Recently, Attorney General Jeff Sessions came to Georgetown University Law Center to speak on the topic of free speech on college campuses. His appearance drove home the need for all members of the Georgetown University community to consider the place of free speech in the university and the various obligations it imposes on all of us, whether as speakers or listeners on campus.
For speech and expression to serve the purposes of free inquiry at a university, we must purposefully assemble people who do not necessarily agree with each other — let alone like each other — and insist they collaborate in conversation with one another. Collaboration like this surely requires courtesy, but it also requires a willingness, maybe even an appetite, for discomfort and hard work. Faculty members cannot reasonably ask to have students or colleagues who will never challenge their beliefs; students cannot reasonably ask to be wholly safeguarded from their own reactions or from speakers who provoke them; administrators cannot reasonably ask faculty and students to simply toe their line; and guest speakers cannot reasonably ask to be insulated from tough questions or from objection to the very decision to invite them to campus to speak.
Productive conversations at the university are almost always demanding, often discomfiting and intermittently fascinating. To make them work, we must deploy a sometimes uneasy combination of honesty, tenacity, clarity, open-mindedness, commitment to substance, attentiveness and courage. Cultivating these traits — especially all together — takes practice and effort.
Moreover, speaking or listening as an inquirer seeking knowledge involves personal risk. We may fail to express ourselves clearly; we may be misunderstood; or we may have to reckon with challenging opposition. As we speak and listen, we are almost inevitably going to be — at different times and to varying degrees — intrigued, nervous, sad, angry, confused, amused and alarmed.
Speakers participating in the university’s pursuit of free inquiry shoulder yet another burden: They must be aware of how their speech may weigh on fellow participants.

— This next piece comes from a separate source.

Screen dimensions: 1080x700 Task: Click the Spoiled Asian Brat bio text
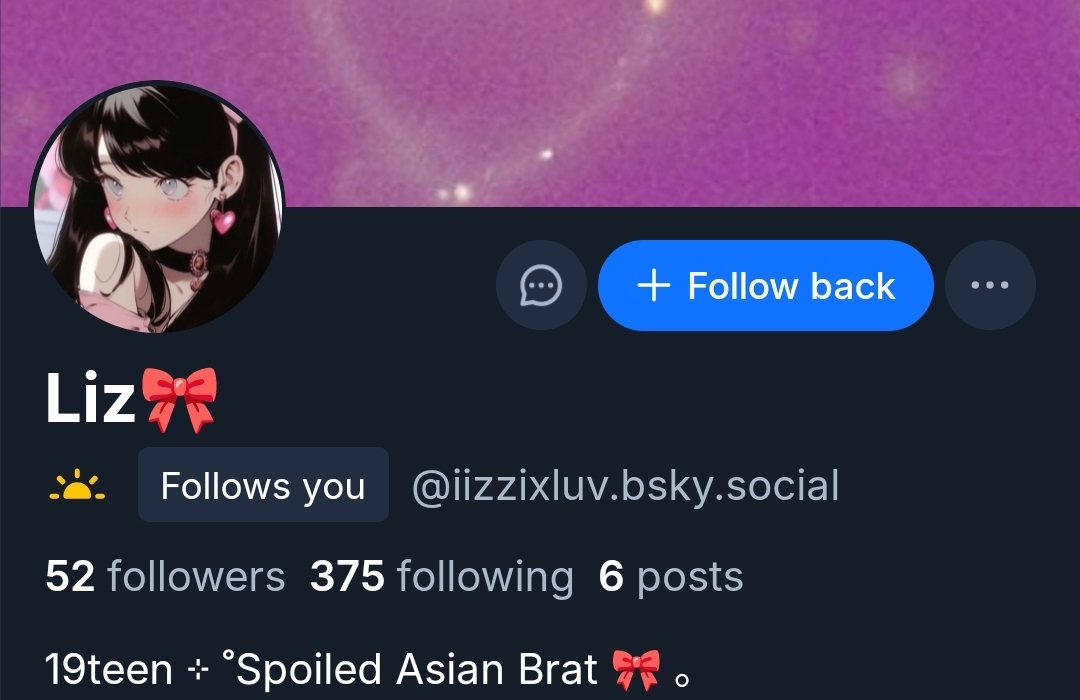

Abrasiveness, let alone hatefulness, almost never serves the purposes of open inquiry in pursuit of knowledge. When we express ourselves in the university context, we should refrain from gratuitously distressing or disturbing each other. We should think seriously about which provocations are essential and which are superfluous. Even as we speak freely with one another, we must speak responsibly. Likewise, before we invite guests to speak on campus, we should consider carefully how and whether their appearances and commentary answer to our mission of inquiry in aid of learning.
It is often tempting to sidestep hard, uncomfortable work. But speech and expression that constructively contribute to the pursuit of learning do not come about magically or even readily. They require active effort from those who seek to uphold the primary mission of American university: students, faculty, administrators in their various roles as speakers, audiences and organizers. All of us must ensure that our classrooms, meetings, laboratories, dorms, and auditoriums are venues for the sort of open exchanges that facilitate learning. We must expect and insist ourselves, and our guests, to speak and listen in these venues accordingly.
Heidi Li Feldman is a professor of law and associate professor of philosophy at the Georgetown University Law Center.